Antigamente, dizia-se que tudo acabava em samba no Brasil. Depois, as coisas passaram a acabar em pizza. A partir da Lava Jato, houve uma mudança radical e agora tudo acaba no Supremo. A próxima polêmica no tribunal envolve a nomeação de Moreira Franco para o recém-criado cargo ministerial de secretário-geral da Presidência da República. A denúncia é de que o novo ministério foi criado com o objetivo de blindar Moreira Franco e evitar ser apanhado por juiz federal de primeira instância.
Ao ser empossado, Moreira Franco concedeu uma breve entrevista e disse que a secretaria-geral foi erguida ao status de ministério para “robustecer a Presidência”. Sobre as evidências de que se trata de episódio semelhante à nomeação do ex-presidente Lula para a Casa Civil no governo Dilma Rousseff, Moreira Franco disse que a situação dele é diferente, por já fazer parte da equipe do presidente Michel Temer, e negou ter pedido para ser nomeado.
MENTIRAS E VERDADES – Como o filme inacabado que Orson Welles rodou no Brasil, neste caso tudo é verdade e tudo também é mentira. Há meses temos noticiado aqui na Tribuna da Internet, com exclusividade, a deterioração nas relações entre Temer e o ministro Eliseu Padilha, da Casa Civil. Relatamos a briga surda entre as duas alas – de um lado, Temer e Moreira Franco; e de outro, Padilha e Márcio de Freitas Gomes (Imprensa) e Gustavo do Vale Rocha (Assuntos Jurídicos).
Como a Imprensa trabalhava para atender os interesses de Padilha e não para a Presidência, Temer primeiro formou um Conselho de Comunicação Social, mas nada mudou. Em setembro, anunciou que iria nomear um porta-voz, para esvaziar a Assessoria de Imprensa. Houve forte resistência de Padilha e Temer levou exatos 30 dias para assinar a nomeação, mas não adiantou nada, porque a Imprensa continuou trabalhando para Padilha.
As relações com Padilha continuaram se deteriorando, mas Temer não podia – nem pode – demiti-lo. Trata-se de um ministro “imexível”, no linguajar inovador do ex-ministro Rogério Magri.
NOVO MINISTÉRIO – Diante do avanço da Lava Jato, Temer tomou coragem e criou o novo ministério, numa jogada de duplo objetivo – blindar Moreira Franco e esvaziar Padilha.

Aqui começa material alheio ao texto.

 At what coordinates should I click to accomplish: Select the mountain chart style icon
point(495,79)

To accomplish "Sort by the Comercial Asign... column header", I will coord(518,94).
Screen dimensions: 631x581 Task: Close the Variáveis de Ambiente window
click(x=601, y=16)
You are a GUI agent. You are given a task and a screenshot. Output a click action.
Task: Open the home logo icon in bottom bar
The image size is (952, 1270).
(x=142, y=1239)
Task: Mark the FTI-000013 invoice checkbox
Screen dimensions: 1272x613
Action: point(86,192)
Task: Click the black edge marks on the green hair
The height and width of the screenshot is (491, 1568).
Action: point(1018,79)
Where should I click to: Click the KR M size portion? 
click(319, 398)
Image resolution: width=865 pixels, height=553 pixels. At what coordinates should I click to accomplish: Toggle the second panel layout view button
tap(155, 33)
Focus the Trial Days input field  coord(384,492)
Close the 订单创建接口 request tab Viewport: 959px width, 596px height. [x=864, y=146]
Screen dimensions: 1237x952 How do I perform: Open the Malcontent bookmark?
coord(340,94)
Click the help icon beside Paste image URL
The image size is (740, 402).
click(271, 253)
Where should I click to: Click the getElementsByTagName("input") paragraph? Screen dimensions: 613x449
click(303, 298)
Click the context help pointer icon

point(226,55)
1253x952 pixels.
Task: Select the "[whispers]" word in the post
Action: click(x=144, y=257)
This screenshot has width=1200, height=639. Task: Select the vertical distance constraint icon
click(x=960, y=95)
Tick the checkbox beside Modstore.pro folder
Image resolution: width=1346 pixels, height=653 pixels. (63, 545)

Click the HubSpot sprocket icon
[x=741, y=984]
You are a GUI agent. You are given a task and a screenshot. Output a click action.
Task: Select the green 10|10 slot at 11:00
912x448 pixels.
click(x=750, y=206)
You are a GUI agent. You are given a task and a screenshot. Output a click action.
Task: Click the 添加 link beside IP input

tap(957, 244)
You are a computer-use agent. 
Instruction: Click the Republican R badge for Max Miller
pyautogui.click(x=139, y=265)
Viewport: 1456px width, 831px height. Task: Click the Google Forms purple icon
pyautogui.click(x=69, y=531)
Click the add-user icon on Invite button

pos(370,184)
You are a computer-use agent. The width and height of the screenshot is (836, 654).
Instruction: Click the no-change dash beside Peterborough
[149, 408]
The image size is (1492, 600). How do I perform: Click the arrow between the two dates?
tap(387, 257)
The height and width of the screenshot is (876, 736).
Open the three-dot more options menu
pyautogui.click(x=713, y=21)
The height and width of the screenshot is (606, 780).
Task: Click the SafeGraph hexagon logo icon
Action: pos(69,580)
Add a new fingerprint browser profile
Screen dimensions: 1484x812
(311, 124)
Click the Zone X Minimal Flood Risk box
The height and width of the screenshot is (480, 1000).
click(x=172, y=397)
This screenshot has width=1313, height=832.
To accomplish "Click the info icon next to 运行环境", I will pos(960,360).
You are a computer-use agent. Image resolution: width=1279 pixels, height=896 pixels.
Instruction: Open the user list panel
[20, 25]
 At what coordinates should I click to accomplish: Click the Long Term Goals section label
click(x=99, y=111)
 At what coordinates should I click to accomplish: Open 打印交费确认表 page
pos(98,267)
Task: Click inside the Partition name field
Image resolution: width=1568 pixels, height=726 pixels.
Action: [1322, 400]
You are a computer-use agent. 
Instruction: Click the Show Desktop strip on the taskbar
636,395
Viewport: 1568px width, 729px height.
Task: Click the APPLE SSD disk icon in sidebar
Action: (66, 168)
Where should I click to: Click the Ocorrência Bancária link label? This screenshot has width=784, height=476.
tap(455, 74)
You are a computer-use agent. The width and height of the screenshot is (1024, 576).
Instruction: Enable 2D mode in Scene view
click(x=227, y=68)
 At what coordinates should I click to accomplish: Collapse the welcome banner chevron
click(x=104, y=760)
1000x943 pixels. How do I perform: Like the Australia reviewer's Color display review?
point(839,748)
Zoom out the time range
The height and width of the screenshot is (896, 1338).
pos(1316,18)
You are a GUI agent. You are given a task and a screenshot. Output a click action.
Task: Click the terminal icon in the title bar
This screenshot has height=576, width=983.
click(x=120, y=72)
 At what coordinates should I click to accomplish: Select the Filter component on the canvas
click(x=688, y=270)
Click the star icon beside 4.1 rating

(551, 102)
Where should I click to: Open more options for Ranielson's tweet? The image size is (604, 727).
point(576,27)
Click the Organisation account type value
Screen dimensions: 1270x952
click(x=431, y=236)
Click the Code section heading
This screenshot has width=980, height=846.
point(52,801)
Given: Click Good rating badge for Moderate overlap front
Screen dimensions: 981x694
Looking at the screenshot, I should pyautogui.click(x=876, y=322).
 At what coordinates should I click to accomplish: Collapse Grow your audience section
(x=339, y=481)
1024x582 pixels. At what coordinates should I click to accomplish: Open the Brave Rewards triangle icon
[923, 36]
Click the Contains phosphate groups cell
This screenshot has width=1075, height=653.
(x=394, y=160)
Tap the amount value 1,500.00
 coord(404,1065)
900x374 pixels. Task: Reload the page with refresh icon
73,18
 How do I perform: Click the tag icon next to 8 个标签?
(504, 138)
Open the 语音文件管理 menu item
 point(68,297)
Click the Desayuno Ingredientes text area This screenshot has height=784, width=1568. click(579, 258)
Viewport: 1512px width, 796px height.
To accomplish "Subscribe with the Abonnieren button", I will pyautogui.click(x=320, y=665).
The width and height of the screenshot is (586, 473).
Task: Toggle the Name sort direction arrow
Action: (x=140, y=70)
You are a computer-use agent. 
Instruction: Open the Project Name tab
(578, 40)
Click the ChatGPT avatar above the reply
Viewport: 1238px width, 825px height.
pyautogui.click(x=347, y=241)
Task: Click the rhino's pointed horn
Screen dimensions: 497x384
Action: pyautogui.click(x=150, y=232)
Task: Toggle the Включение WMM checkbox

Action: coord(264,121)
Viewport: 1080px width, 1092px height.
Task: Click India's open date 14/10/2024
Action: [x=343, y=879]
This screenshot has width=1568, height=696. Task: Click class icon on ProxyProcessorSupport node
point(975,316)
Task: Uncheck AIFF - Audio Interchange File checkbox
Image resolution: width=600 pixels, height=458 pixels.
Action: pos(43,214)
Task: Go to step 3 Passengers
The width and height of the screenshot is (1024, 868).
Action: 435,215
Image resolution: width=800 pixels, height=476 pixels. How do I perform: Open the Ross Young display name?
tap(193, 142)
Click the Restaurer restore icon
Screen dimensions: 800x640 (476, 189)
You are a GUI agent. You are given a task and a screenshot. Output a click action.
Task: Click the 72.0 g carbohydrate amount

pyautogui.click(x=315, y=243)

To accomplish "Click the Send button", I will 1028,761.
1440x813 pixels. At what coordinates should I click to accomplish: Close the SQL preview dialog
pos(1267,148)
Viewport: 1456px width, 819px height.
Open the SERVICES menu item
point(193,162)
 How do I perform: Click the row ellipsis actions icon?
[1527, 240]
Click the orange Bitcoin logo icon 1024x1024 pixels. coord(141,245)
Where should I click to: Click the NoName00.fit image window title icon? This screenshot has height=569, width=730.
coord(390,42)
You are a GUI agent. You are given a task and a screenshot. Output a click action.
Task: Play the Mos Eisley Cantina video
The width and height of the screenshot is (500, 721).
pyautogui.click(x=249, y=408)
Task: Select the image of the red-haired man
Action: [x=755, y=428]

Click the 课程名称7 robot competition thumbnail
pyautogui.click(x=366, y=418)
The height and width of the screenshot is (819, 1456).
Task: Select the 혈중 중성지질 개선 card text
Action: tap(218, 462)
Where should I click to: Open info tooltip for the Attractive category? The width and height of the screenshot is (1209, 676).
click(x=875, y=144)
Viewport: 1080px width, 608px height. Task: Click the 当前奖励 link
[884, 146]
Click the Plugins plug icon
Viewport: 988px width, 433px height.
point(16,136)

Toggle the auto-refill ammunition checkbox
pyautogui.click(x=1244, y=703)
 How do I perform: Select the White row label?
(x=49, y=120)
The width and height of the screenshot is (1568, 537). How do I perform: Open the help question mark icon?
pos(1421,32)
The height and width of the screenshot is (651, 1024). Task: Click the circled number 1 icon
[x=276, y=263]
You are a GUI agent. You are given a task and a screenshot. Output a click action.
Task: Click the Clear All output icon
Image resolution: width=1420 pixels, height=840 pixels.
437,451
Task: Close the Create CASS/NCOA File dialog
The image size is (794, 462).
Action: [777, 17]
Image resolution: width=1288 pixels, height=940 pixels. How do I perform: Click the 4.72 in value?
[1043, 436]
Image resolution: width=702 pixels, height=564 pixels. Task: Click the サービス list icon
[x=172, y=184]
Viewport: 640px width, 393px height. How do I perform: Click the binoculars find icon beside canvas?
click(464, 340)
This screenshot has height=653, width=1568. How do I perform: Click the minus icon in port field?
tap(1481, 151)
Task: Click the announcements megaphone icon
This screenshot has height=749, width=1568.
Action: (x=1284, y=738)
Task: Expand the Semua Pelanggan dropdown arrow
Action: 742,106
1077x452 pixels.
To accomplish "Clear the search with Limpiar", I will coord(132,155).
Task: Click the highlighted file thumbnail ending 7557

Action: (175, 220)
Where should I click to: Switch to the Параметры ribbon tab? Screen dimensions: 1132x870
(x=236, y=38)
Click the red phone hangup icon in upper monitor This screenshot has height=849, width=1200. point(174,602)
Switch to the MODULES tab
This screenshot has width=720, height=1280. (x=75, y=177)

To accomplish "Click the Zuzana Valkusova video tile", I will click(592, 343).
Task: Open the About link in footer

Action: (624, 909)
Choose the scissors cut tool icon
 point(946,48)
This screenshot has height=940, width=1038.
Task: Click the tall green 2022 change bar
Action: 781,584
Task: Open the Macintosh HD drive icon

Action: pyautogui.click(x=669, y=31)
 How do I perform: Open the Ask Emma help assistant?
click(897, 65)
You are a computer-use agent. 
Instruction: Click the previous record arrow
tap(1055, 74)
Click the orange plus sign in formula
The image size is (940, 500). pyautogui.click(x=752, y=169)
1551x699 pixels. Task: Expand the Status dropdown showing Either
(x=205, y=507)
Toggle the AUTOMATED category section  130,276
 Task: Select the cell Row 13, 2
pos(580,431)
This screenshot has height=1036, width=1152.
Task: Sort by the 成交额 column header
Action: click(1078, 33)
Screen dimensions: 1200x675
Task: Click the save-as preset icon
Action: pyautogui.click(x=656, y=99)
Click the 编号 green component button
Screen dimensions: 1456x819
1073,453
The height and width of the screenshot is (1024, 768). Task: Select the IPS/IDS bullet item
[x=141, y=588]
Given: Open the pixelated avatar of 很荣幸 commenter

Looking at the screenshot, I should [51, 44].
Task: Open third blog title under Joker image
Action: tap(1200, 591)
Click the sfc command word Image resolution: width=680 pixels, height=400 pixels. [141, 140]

“Minha participação no governo junto ao presidente Temer fez com que entendêssemos que era necessário robustecer a Presidência da República recriando a Secretaria-Geral e, na Secretaria-Geral, tendo a Assessoria de Comunicação, que no passado foi um ministério e, ao lado da assessoria, o Cerimonial para que tivéssemos condições de organizar de maneira muito mais integrada todo o trabalho do presidente da República”, disse Moreira, com muita clareza.
Mas essa nova jogada de Temer só vai atingir o objetivo de blindar Moreira, porque não conseguiu esvaziar Padilha. Embora Moreira tenha assumido a Comunicação, a Assessoria de Imprensa continua controlada por Padilha e trabalha exclusivamente para ele.
DEFESA NO SUPREMO – Essa disputa de poder, que agita os bastidores do Planalto, seria o melhor argumento para justificar a nomeação de Moreira Franco, mas não poderá ser usada pela Advocacia-Geral da União, que também está sob controle direto de Padilha, responsável pela nomeação de Grace Mendonça, a “esquecidinha da AGU”.
Como alegar ao Supremo que o objetivo foi “robustecer a Presidência”, conforme declarou Moreira? Como admitir que a Casa Civil se tornou um poder à parte dentro do Planalto? Como reconhecer que o presidente da República não tem condições de demitir um de seus ministros?
Tudo isso exibe o estágio da esculhambação institucional no país e indica que a nomeação de Moreira Franco corre o risco de ser cancelada pelo Supremo, como seria de se desejar. Aliás, se um presidente da República não consegue demitir um ministro, é melhor pedir o boné e ir cuidar da família.